[Opening Provided records section]

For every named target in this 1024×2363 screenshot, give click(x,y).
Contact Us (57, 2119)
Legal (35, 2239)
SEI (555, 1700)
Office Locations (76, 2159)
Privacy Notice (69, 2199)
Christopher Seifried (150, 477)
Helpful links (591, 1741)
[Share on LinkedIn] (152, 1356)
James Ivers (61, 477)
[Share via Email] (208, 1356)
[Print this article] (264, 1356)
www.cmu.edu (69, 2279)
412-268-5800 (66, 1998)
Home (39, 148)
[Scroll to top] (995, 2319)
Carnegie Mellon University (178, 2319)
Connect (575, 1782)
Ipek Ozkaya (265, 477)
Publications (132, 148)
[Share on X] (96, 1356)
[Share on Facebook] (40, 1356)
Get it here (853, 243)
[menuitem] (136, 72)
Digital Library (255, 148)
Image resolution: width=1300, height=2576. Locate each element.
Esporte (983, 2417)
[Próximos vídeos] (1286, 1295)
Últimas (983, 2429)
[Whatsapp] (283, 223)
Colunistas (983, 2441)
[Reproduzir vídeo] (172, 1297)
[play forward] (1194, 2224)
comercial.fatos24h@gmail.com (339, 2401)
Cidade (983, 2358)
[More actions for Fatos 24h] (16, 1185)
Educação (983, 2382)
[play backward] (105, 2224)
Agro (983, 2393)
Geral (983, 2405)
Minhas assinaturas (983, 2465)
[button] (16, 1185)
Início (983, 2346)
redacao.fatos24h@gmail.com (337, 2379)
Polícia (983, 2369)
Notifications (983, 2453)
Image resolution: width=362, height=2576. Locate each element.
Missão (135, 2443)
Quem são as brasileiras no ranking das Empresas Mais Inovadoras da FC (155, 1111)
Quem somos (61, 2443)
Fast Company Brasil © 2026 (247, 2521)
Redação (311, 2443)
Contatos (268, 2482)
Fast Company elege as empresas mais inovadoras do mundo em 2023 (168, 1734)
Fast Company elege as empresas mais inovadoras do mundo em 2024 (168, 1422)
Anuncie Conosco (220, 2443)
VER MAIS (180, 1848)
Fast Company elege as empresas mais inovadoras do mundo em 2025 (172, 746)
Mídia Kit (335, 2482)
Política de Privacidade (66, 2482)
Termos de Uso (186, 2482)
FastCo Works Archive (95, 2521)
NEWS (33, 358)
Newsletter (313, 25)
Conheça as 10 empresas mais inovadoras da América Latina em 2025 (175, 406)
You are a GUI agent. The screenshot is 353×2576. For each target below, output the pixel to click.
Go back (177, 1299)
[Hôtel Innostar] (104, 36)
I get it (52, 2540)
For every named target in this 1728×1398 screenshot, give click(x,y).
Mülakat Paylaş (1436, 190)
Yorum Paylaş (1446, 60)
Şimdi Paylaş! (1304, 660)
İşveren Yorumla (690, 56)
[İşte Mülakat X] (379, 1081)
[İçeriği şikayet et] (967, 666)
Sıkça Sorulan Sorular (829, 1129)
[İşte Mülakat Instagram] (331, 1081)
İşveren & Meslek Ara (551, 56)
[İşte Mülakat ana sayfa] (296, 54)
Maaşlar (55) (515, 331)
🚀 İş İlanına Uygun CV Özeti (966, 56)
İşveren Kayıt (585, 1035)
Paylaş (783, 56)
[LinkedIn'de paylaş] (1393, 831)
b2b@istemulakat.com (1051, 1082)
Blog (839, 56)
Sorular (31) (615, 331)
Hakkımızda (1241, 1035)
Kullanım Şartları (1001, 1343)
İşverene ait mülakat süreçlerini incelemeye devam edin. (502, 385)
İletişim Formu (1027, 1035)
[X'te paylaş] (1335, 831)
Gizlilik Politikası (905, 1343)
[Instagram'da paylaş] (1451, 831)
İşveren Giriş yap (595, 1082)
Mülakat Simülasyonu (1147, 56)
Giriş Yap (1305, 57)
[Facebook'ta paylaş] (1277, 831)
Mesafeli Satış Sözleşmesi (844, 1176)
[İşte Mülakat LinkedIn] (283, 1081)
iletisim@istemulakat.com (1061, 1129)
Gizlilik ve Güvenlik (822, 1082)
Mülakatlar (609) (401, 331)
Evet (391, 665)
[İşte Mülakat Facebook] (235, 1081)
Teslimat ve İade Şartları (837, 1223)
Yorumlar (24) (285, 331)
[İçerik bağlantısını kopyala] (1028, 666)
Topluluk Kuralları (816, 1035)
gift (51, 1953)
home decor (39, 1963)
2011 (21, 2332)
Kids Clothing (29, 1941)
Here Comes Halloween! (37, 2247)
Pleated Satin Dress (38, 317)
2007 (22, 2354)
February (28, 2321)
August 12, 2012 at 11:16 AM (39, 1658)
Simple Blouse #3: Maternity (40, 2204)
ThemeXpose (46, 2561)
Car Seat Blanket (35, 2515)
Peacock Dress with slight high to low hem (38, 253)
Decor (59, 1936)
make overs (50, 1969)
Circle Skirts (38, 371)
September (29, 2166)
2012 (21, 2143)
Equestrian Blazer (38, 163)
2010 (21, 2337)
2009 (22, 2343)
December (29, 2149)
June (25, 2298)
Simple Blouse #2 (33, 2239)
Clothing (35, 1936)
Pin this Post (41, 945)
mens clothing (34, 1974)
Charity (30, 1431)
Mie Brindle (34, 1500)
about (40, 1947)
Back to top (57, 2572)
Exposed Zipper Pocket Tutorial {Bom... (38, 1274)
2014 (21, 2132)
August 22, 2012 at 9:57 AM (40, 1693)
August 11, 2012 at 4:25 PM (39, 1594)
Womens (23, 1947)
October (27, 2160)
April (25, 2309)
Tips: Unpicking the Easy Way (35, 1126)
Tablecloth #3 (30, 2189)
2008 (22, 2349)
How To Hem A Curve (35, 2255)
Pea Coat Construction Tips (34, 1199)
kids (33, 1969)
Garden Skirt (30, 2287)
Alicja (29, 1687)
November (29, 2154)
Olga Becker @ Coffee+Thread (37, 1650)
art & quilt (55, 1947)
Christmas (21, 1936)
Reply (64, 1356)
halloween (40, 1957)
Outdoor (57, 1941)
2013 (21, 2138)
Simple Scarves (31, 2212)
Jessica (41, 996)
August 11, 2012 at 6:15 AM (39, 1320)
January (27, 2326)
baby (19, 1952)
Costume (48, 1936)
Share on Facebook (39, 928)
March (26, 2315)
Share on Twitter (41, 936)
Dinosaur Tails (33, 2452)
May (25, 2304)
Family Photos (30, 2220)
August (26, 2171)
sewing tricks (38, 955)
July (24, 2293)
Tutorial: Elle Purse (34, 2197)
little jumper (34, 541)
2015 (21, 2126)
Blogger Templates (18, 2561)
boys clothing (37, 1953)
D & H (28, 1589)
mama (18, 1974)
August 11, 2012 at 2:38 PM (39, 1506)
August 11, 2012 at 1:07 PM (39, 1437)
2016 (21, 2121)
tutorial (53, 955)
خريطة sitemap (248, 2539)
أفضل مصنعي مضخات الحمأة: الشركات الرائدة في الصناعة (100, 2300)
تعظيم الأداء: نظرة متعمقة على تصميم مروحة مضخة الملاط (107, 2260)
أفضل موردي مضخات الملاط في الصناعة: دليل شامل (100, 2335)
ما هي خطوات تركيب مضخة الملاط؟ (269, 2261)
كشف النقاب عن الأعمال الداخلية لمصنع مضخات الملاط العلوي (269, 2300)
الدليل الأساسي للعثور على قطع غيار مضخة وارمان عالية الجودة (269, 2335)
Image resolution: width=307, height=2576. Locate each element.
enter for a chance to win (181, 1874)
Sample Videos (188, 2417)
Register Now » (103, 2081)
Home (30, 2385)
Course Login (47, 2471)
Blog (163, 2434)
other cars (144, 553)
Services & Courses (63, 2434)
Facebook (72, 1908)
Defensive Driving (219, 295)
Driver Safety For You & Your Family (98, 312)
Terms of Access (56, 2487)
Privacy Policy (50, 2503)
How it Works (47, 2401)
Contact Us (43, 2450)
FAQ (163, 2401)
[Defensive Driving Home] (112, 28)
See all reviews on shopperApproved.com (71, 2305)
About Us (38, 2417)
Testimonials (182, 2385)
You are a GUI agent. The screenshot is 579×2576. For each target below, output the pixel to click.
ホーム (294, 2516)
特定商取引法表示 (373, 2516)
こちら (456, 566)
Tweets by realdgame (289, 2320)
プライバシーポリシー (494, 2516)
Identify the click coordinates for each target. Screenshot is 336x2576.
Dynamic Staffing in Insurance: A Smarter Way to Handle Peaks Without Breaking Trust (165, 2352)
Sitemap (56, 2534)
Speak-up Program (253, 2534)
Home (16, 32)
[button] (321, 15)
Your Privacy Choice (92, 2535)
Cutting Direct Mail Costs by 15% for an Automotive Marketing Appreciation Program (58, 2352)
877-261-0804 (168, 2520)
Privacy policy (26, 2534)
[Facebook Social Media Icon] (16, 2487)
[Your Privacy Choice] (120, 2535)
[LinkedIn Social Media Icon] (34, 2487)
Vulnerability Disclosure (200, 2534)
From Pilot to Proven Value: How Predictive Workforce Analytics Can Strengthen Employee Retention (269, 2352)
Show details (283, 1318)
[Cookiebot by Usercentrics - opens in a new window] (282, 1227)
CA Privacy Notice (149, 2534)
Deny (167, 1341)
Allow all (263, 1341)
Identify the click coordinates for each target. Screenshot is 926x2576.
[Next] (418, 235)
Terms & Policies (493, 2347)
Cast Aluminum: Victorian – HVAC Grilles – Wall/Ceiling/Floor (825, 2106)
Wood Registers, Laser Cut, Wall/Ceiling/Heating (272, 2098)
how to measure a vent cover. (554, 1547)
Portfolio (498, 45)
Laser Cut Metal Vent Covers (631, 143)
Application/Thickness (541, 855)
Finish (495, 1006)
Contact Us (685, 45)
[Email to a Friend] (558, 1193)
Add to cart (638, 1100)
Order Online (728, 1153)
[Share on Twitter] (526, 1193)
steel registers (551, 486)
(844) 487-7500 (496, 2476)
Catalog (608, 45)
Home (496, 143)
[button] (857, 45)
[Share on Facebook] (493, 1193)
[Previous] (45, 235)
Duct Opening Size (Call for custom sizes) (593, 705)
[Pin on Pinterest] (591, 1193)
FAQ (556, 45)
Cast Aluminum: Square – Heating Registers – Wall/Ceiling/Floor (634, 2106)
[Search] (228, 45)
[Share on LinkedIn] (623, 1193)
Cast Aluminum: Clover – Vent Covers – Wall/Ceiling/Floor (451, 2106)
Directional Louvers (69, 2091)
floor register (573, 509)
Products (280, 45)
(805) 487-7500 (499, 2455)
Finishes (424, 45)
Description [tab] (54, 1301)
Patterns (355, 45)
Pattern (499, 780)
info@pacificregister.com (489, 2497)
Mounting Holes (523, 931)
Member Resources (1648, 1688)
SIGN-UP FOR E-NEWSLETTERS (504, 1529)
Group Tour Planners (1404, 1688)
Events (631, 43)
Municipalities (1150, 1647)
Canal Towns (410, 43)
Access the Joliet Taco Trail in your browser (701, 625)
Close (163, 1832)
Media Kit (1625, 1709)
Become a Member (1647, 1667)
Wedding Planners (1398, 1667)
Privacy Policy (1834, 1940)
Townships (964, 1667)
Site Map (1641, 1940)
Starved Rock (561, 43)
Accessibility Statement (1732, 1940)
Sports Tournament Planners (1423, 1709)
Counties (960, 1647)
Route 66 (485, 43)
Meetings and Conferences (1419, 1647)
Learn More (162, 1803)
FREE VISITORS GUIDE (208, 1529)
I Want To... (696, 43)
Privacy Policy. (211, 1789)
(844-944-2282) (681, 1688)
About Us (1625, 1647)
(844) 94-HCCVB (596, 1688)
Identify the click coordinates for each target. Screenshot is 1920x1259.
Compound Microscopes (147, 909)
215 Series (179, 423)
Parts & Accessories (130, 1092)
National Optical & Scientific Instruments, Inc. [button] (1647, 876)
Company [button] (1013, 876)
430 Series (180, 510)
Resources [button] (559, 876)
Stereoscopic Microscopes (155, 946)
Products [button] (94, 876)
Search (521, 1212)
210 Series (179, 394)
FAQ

[Closing Provided records section]

**What is being asked**
Your answer must be the line holding "Close (163, 1832)" plus every later line to the end of the records, copied exactly.

**Expected answer**
Close (163, 1832)
Media Kit (1625, 1709)
Become a Member (1647, 1667)
Wedding Planners (1398, 1667)
Privacy Policy (1834, 1940)
Townships (964, 1667)
Site Map (1641, 1940)
Starved Rock (561, 43)
Accessibility Statement (1732, 1940)
Sports Tournament Planners (1423, 1709)
Counties (960, 1647)
Route 66 (485, 43)
Meetings and Conferences (1419, 1647)
Learn More (162, 1803)
FREE VISITORS GUIDE (208, 1529)
I Want To... (696, 43)
Privacy Policy. (211, 1789)
(844-944-2282) (681, 1688)
About Us (1625, 1647)
(844) 94-HCCVB (596, 1688)
Identify the click coordinates for each target. Screenshot is 1920x1259.
Compound Microscopes (147, 909)
215 Series (179, 423)
Parts & Accessories (130, 1092)
National Optical & Scientific Instruments, Inc. [button] (1647, 876)
Company [button] (1013, 876)
430 Series (180, 510)
Resources [button] (559, 876)
Stereoscopic Microscopes (155, 946)
Products [button] (94, 876)
Search (521, 1212)
210 Series (179, 394)
FAQ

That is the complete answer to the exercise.